Studio album by Thirsty Fish
- Released: March 5, 2007
- Recorded: 2006
- Genre: Alternative hip hop
- Length: 49:28
- Labels: Project Blowed Bell Rang
- Producers: Open Mike Eagle, No Bliss, Maestroe, Elum, Kenny Segal, Soulspeak, Nick Sena, Mike Gao, Alkalyne, 60 Cycle Hum

Thirsty Fish chronology
|  | Testing the Waters (2007) | Watergate (2011) |

= Testing the Waters =

Testing the Waters is the debut album by American rap group Thirsty Fish, released March 5, 2007 on Bell Rang Records in affiliation with Project Blowed.
┄┄┄┄┄┄
» **REQUIREMENT 1**: Do these statements agree with the album entry? For each, answer yes or no and quote the deciding words. (a) The album was recorded in 2006. (b) The album's genre is listed as alternative rock. (c) The album came out on Bell Rang Records.
» **REQUIREMENT 2**: Can you reproduce the part of the album entry between "Studio album by" and "with Project Blowed.", inclusive?
The material after this point has no connection to the album entry.

» **COLLECTED MATERIAL**:
┄┄┄┄┄┄
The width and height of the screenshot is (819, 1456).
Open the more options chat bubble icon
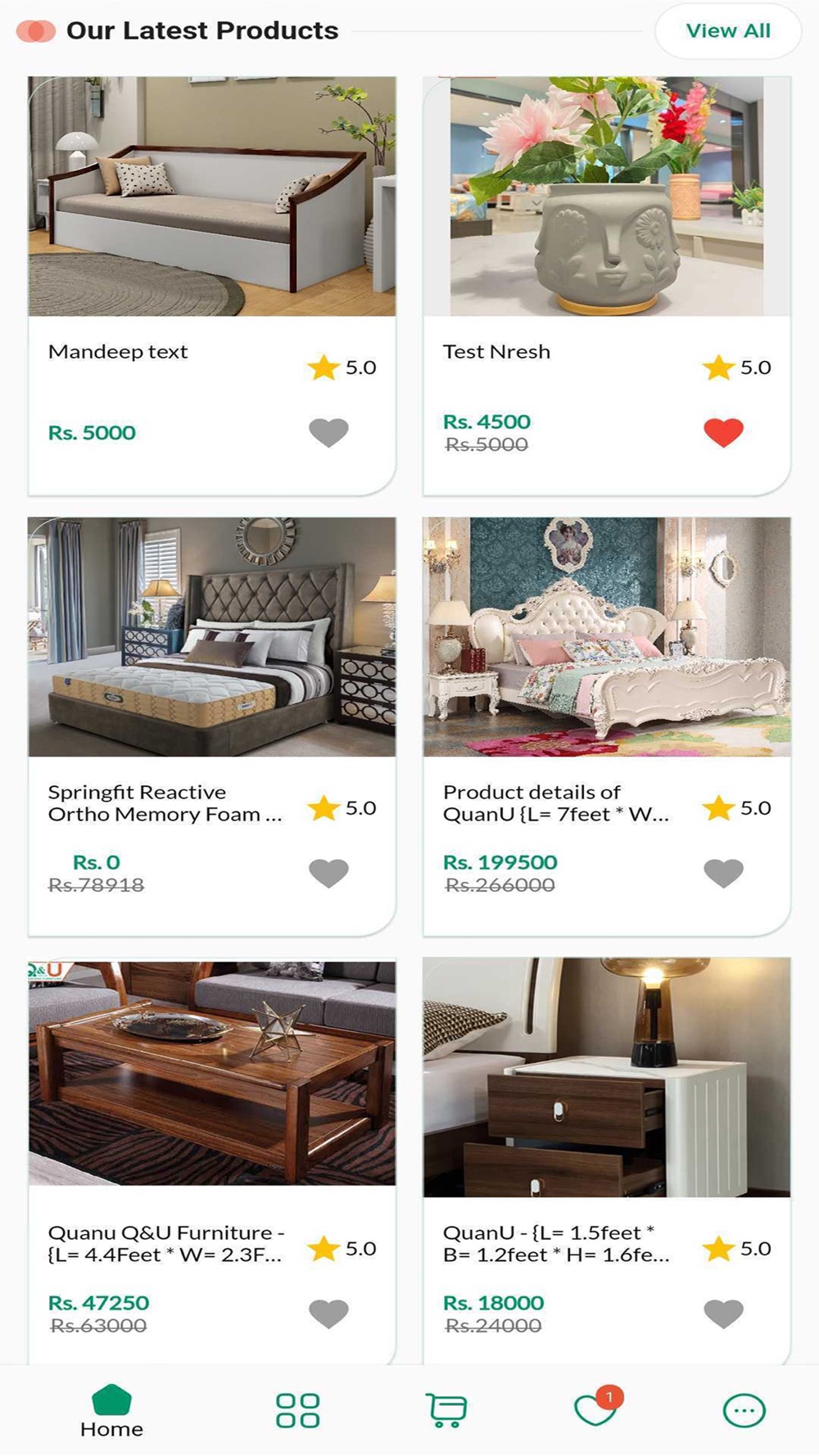pos(744,1410)
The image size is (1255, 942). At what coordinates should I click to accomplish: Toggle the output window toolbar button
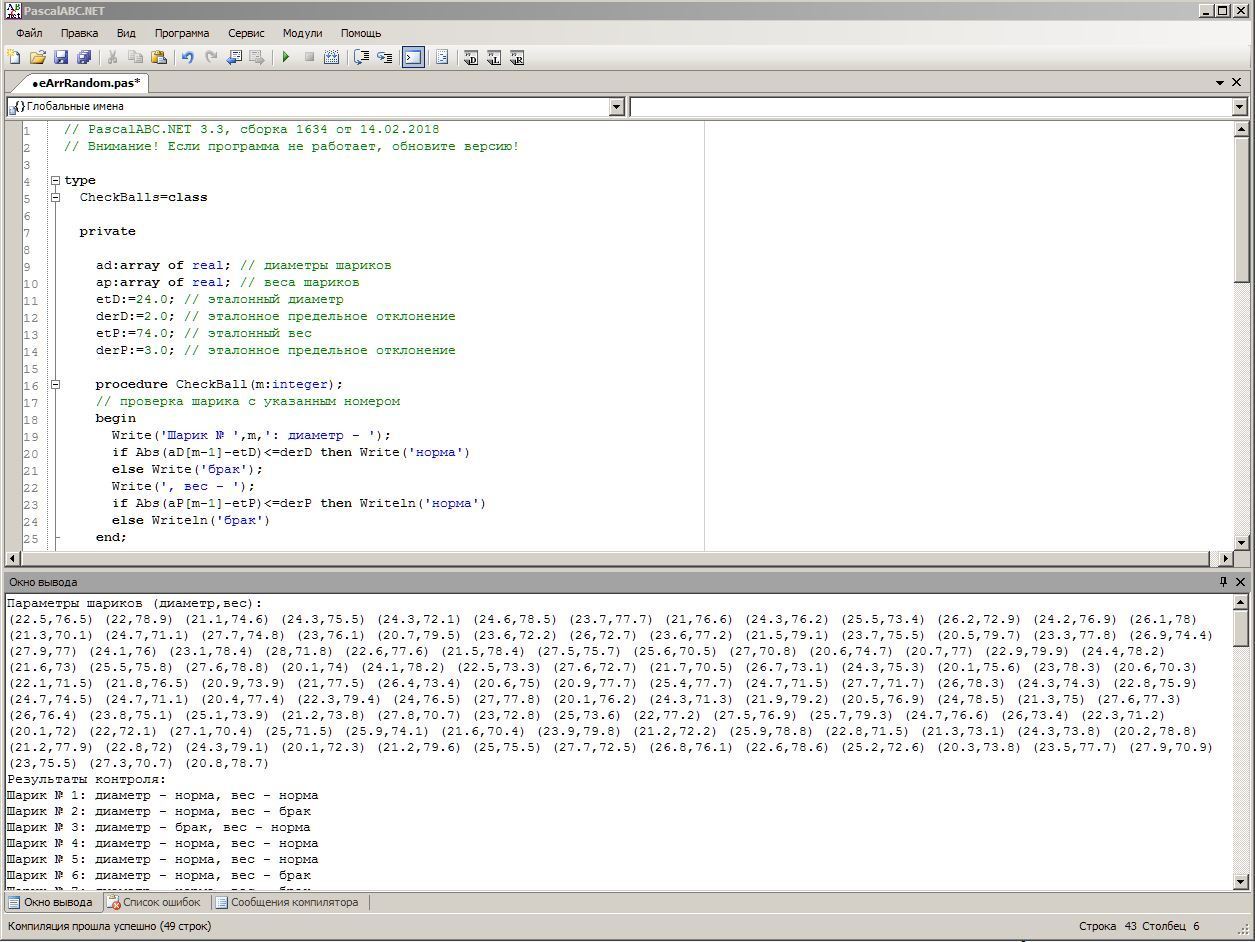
┄┄┄┄┄┄
» **ANSWER 1**:
(a) Yes: "Recorded: 2006"
(b) No: "Genre: Alternative hip hop"
(c) Yes: "released March 5, 2007 on Bell Rang Records in affiliation with Project Blowed"

» **ANSWER 2**:
Studio album by Thirsty Fish
- Released: March 5, 2007
- Recorded: 2006
- Genre: Alternative hip hop
- Length: 49:28
- Labels: Project Blowed Bell Rang
- Producers: Open Mike Eagle, No Bliss, Maestroe, Elum, Kenny Segal, Soulspeak, Nick Sena, Mike Gao, Alkalyne, 60 Cycle Hum

Thirsty Fish chronology
|  | Testing the Waters (2007) | Watergate (2011) |

= Testing the Waters =

Testing the Waters is the debut album by American rap group Thirsty Fish, released March 5, 2007 on Bell Rang Records in affiliation with Project Blowed.